Dublin event honors Josef Veselsky's legacy in European table tennis
Dublin marked Josef Veselsky's death at 107 with the ETTU Badge of Honour, spotlighting the captain, founder and Holocaust survivor who shaped Irish and European table tennis.

Josef Veselsky’s place in the sport was measured in institutions as much as in results, and Dublin’s commemorative evening made that clear. Held at the Crowne Plaza Hotel in Blanchardstown, Dublin 15, on 27 May 2026 and organised by Table Tennis Ireland, the event gathered family members, dignitaries and figures from the international table tennis community to honor a man whose influence stretched from wartime Europe to modern Irish clubs.
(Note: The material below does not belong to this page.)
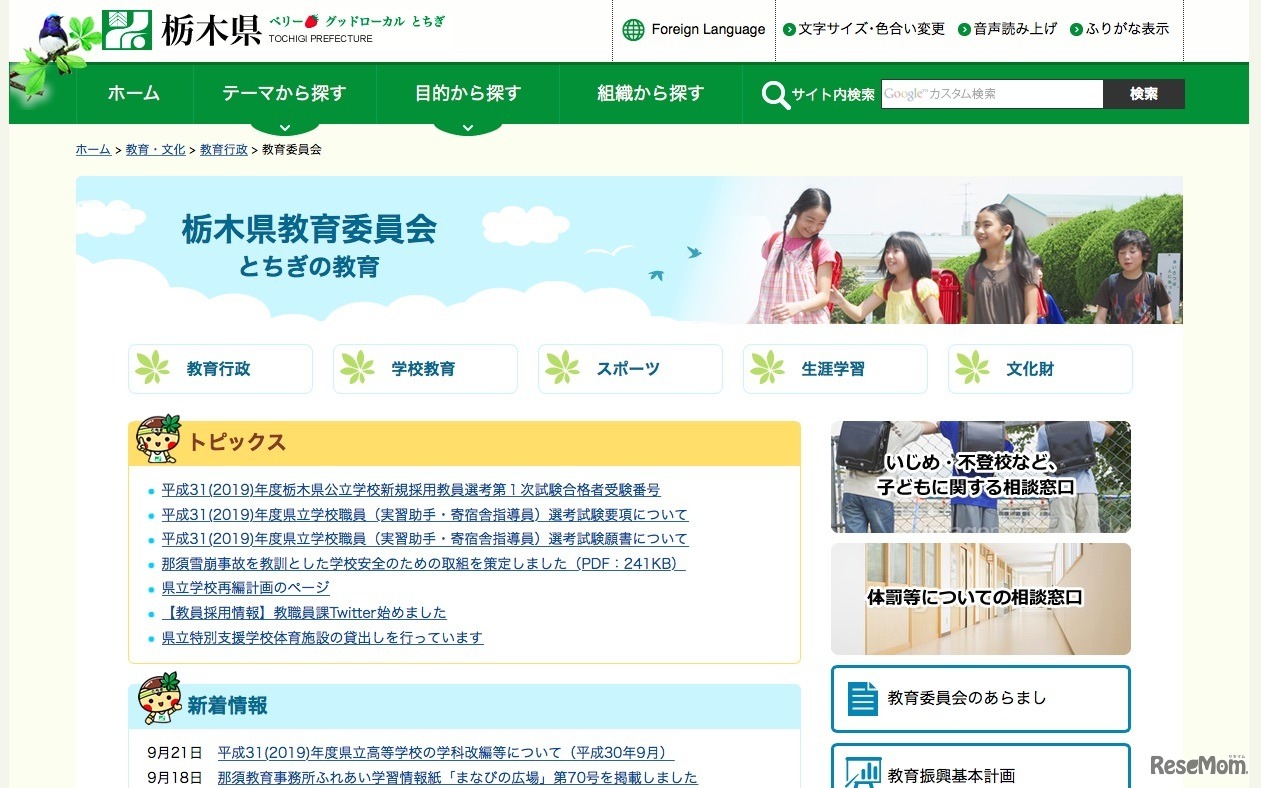Image resolution: width=1261 pixels, height=788 pixels.
Task: Expand the テーマから探す dropdown menu
Action: coord(283,93)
ETTU president Pedro Moura attended the celebration, titled “The Life and Times of Josef Veselsky: A Celebration,” and presented the ETTU Badge of Honour to Veselsky’s family posthumously. Moura said it was “a privilege” to present the award and said the evening reflected the “respect and affection” Veselsky earned in the table tennis community. That recognition fit a life in which the off-table work mattered as much as any title.

Born in Trnava in 1918, when the city was part of then-Czechoslovakia, Veselsky survived a century that repeatedly tested him. His parents and elder brother were killed in Auschwitz, while he joined the Resistance in the Carpathian Mountains and later received the Order of the Slovak National Uprising for that wartime role. After the Prague coup of 1948, he left for Ireland in 1949 with his wife Katarina and built a successful jewellery business, but he stayed rooted in table tennis, serving as national team captain for both Czechoslovakia and Ireland.
His reach inside the sport was especially durable in Ireland. Veselsky became a familiar presence in clubs across Dublin and Wicklow, was appointed Honorary Life President of the Irish Table Tennis Association, and co-founded the Swaythling Club International, one of the game’s best-known historical bodies. Swaythling Club International later noted that he was the only living member of the committee that formed the club in 1967, a direct link to a formative chapter in the sport’s history.
Trinity College Dublin also marked that blend of scholarship, service and longevity. In 2010, Veselsky became the college’s oldest student after taking extra-mural classes, and in 2016 Trinity awarded him an honorary Master of Arts degree, describing him as a “veteran and faithful citizen” of his native and adopted countries. In 2025, he was officially recognised as Ireland’s oldest man at 107, and after his death on 3 January 2026, the tributes only sharpened the sense that European table tennis still rests on the work of individual builders like Veselsky.